Un café con… Laura Santiago, Manager Internacional de sostenibilidad en BEAM-SUNTORY
Laura Santiago is International Sustainability Manager for Suppliers at Beam Suntory.
A forestry engineer from the Polytechnic University of Madrid, she has extensive experience in sustainability and social responsibility consultancy for large corporations such as Garrigues, where she also taught at the Garrigues Study Centre.
After her extensive stage in corporate consulting, Laura landed at Beam Suntory, where she has been working in sustainability for suppliers for three years.
Empack: Laura, tell us a bit more about yourself and your day-to-day life at Beam-Suntory.
Laura: Three years ago I joined Beam Suntory’s Sustainability Centre of Excellence, where I am now responsible for the integration of sustainability strategy in the supply chain, one of the main challenges for our companies.
At Beam Suntory we have a clear sustainability roadmap, and an important part of my job is to engage our suppliers in meeting our own common challenges.
Having analysed our carbon footprint, it is clear to us that the weight of our suppliers is key to our decarbonisation process. In my day-to-day work, I work with procurement teams to help suppliers grow with us, adopt sustainability commitments aligned with Beam Suntory’s and, ultimately, report on their achievements.
Empack: After years of experience in sustainability, what are the biggest challenges you have faced or which project in your professional career do you particularly remember and why?
Laura: We are at a time when the need to be sustainable is crucial. Without going any further, the international community has set ambitious but vital targets if we are to secure the future of the coming decades.
At Beam Suntory, we not only take these targets on board, but we go one step further to achieve even more demanding results. We achieve this through our Growing for Good vision, which, coupled with our Proof Positive strategy, makes it possible to achieve our goals.
As the challenge has been enormous, let me give you two examples to try to illustrate it better: between 2016 and 2022 we have saved 75% of emissions at our Valverde facilities and 35% at our Palazuelos de Eresma facilities. If we extrapolate this to the global targets, what we have achieved in just 6 years is a sign of the firm commitment acquired by our company and the very good work of all the departments involved.

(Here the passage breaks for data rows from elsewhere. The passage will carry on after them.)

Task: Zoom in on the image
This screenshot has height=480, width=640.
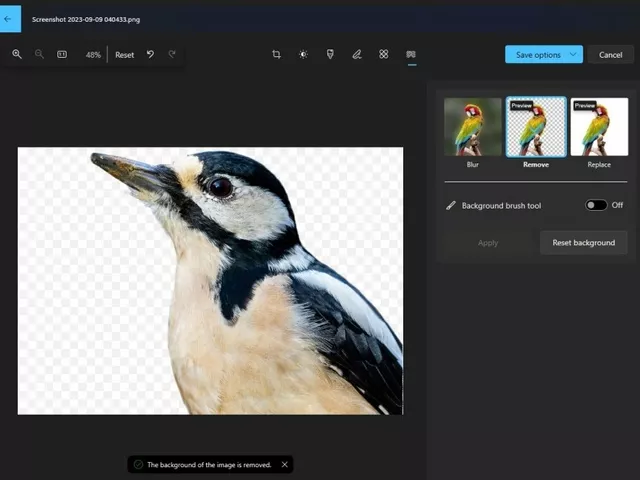Action: [17, 54]
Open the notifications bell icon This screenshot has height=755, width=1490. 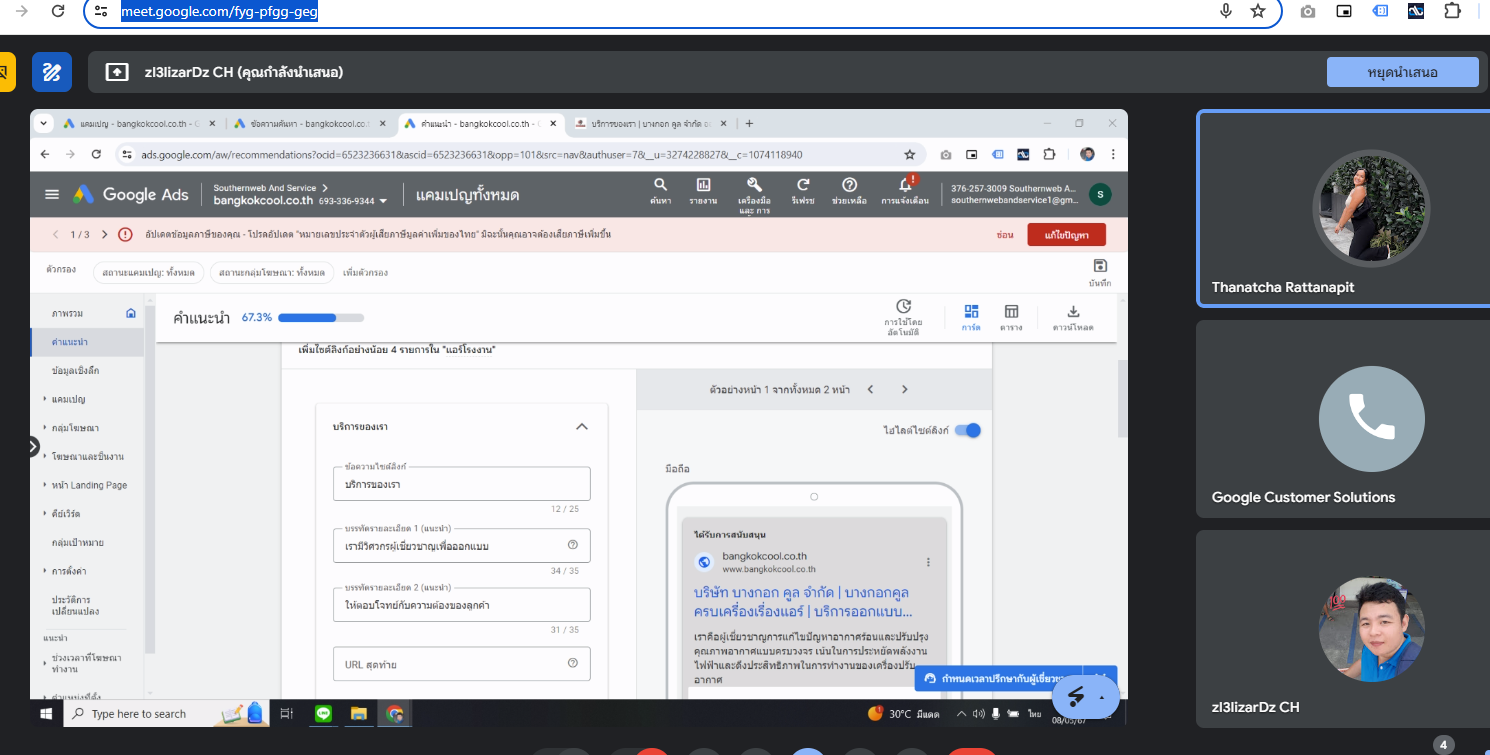coord(905,185)
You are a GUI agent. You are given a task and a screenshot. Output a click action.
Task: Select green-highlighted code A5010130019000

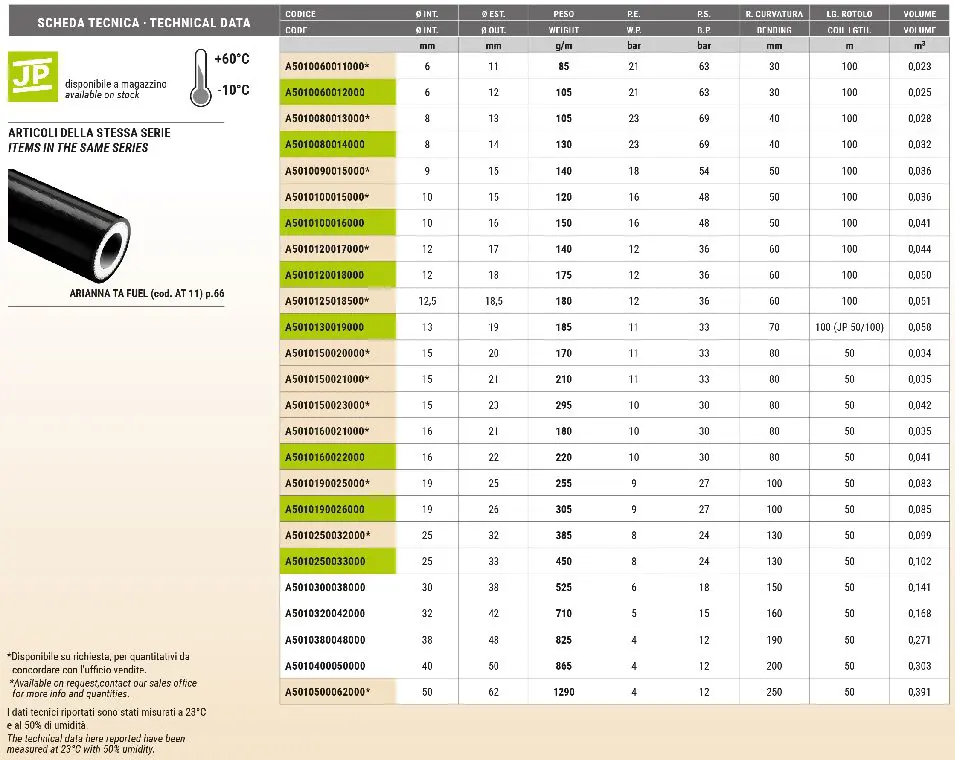(x=325, y=327)
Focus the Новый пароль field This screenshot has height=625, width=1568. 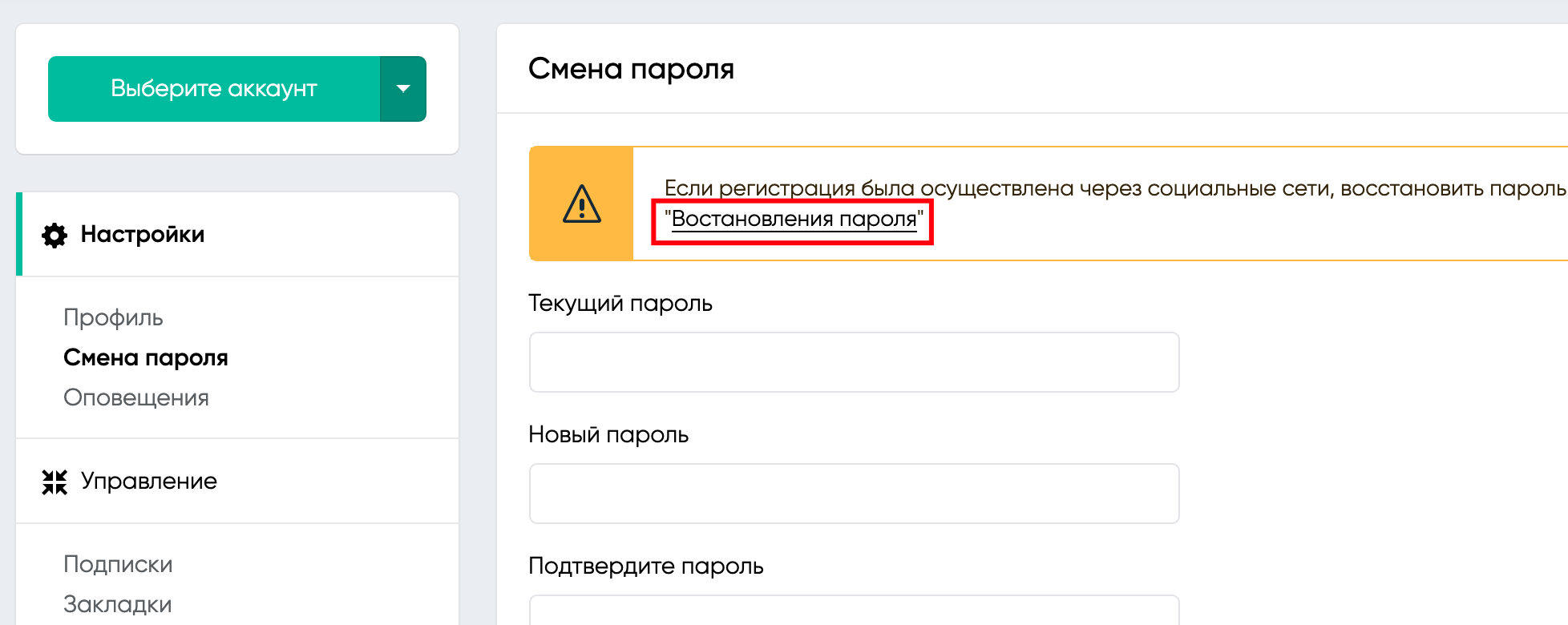click(855, 494)
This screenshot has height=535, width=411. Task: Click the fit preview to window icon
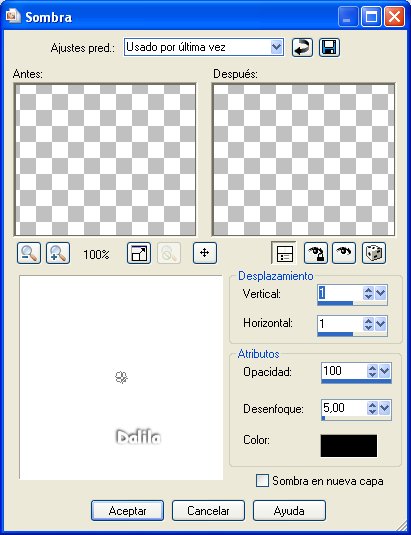pyautogui.click(x=139, y=253)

Specifically, we have achieved this thanks to the installation of photovoltaic panels to underpin our self-consumption, the purchase of green credits of biomass origin for electricity, as well as the installation of a new mechanical recompression evaporator in the distillery. Although these actions required considerable investment for the company, in terms of both financial and human capital, the results of the work in this area have been particularly profound and highly satisfactory.
Empack: Do you have any practical advice for companies in the food packaging sector to reduce their carbon footprint?
Laura: I know that the industry is increasingly committed to minimising the impact of its packaging as much as possible. This is an area where we are not competing, but rather joining forces, as this is an issue that affects all of us and transcends to future generations. That is why we are all working together to find solutions.
Sometimes there can be a temptation not to fall behind, but I think it is essential to take it step by step, set realistic objectives and add up to the capacity that each one of us has. A good piece of advice can be to measure the starting point and the current situation of the company in order to establish those objectives with a real impact.
For example, at Beam Suntory in 2022 we completed a global project designed to determine the recyclability of our own brand portfolio, which concluded that 88% of our packaging is recyclable. In addition, in 2023 we published a Sustainable Packaging Design Guide with the aim of incorporating sustainability from the initial packaging design stage. Two initiatives that put us on the spot and shed light on where we could improve and how.
Empack: What do you think are the greatest advantages of having trade fairs like Empack, which has been held for more than 15 editions, for our industrial fabric and the food industry in particular?
Laura: There is something I especially like about this type of events in general and Empack in particular: a group of companies get together, we talk closely, share concerns and success stories, and then we have a coffee.
This reminds us that companies are made up of people and how people act is how companies have to act. Getting together and learning from each other means adding up and, what’s more, it is for the benefit of society because, from the conclusions and lessons learned at each event, ideas sometimes emerge that make us all grow.
I would like to take advantage of this coffee to thank Empack for its fundamental work for all those companies that work with packaging and that want it to reach the next level for the benefit of society and the planet.
Empack: After all these years of experience, what would you say to young talents who are starting out in the world of work, especially in positions related to sustainability?
Laura: I would tell them that the future is theirs. Our generation has set the goals and has started working to achieve them, but the road to sustainability requires the commitment of many generations to bear fruit.
My advice is, therefore, that they should not give up, that the work must be intergenerational and must be part of a chain. I see in them a particularly committed generation whose purchasing, membership and acquisition decisions are absolutely marked by the values of the brands. With educated, committed and sustainably aware young people, I am convinced that the near future is in good hands.